I have experienced the same phenomenon with other things that are irrelevant for much of a lifespan, and then become central for a time. This happened over the decades with comic book stores, bars that served underage drinkers, maternity fashion and pilates studios. For a few months my kids and I knew exactly where we could find pokemon cards, and then crazy bands, and then bey blades. Now I can't even remember what those things looked like - let alone where to find them.

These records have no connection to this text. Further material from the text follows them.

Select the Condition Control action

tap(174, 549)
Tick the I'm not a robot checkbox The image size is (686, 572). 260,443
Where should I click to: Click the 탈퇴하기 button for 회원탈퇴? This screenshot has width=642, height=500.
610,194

Another thing I never knew anything about until it became relevant to me was menopause. I had heard that there were some hot flashes involved, but that’s all I knew until my mid-forties. Now I see references to it everywhere - certainly in my Instagram feed that tries to sell me workouts and drugs and clothing and even hairstyles that are menopause appropriate. A friend recently introduced me to the work of Melani Sanders, who founded the We Do Not Care Movement for perimenopausal and menopausal women who have no more fucks to give. It turns out that in menopause, women can be funny, powerful, punk, and if you watch just 5 minutes of the unbearable ‘And Just Like That’, you will learn that we can be just as overdressed and terrible in our fifties as we were in our twenties and thirties.
Even with those sign posts, menopause is a quiet phenomena, though it impacts half of the population. I knew when all my friends got their periods, and I had about a million conversations about preventing or achieving pregnancy over decades of my life. But the conversation about menopause is muffled - even amongst people who are comfortable talking about themselves and their bodies.

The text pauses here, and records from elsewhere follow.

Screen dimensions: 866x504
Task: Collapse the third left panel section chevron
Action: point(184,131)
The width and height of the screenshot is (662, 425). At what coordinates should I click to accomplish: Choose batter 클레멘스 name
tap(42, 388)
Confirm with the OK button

Maybe that is in part because humans, toothed whales, and wild chimpanzees are the only animals that experience menopause. Other than the three of us, female animals generally do not outlive their reproductive capacity. This essentialism of purpose is painful to contemplate - and I think underlies much of the misogyny that is bedrock to our society. But there are splashes of hope….

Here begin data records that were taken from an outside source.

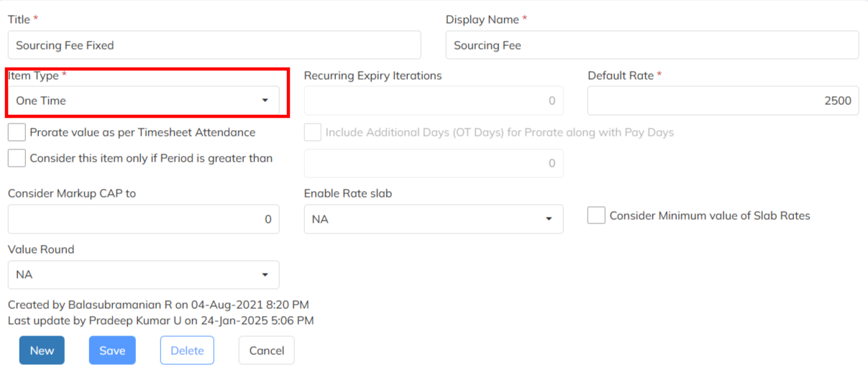Click into the Display Name field
868x375 pixels.
(x=652, y=45)
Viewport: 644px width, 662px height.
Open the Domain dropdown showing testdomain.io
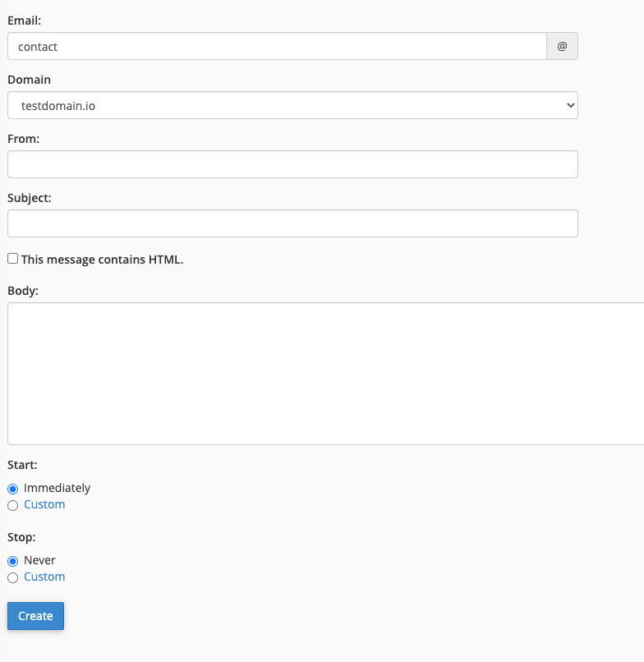click(x=292, y=106)
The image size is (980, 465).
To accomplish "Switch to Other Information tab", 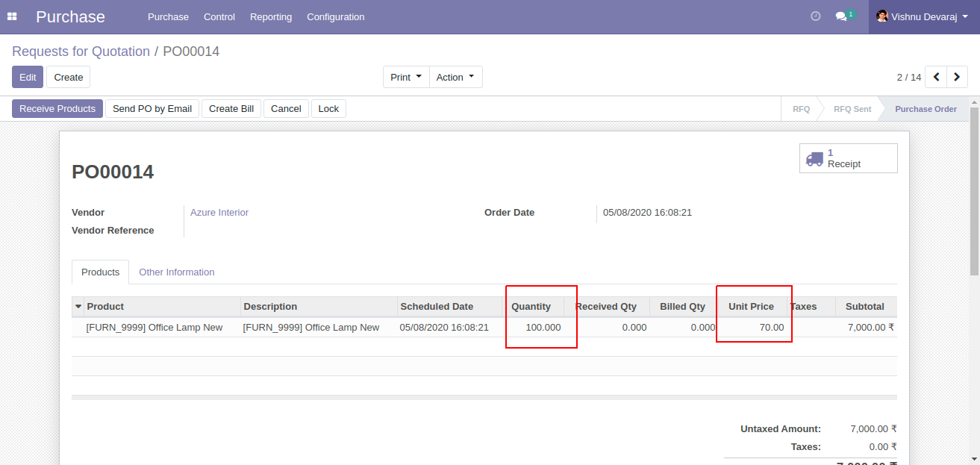I will pos(177,272).
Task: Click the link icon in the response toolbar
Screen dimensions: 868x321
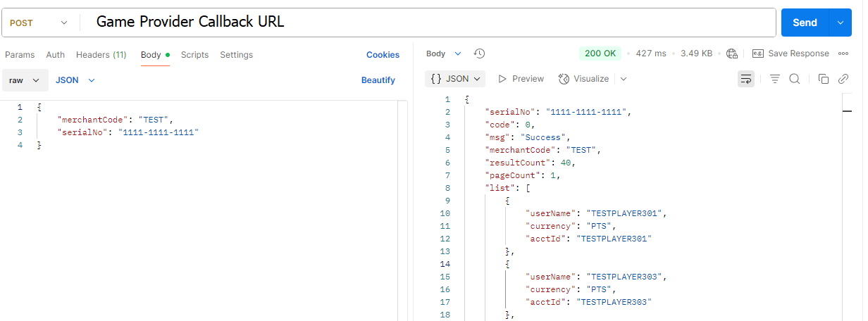Action: pos(843,79)
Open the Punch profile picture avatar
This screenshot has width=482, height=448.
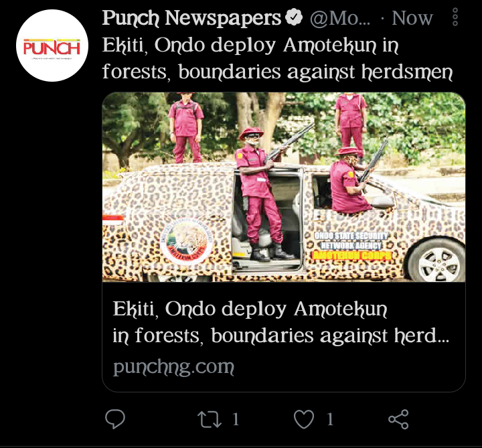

Female killer whales live for up to 90 years in the wild, and most live an average of 22 years after menopause. Previous studies have revealed evolutionary benefits, with post-menopause killer whale mothers boosting the lifespans of their offspring and grand-offspring by sharing the fish they catch and leading their pods to the richest fishing grounds.
“The similarities with humans are intriguing,” said Prof Darren Croft, also from the University of Exeter. “Just as in humans, it seems that older female whales play a vital role in their societies – using their knowledge and experience to provide benefits including finding food and resolving conflict.” (The Guardian)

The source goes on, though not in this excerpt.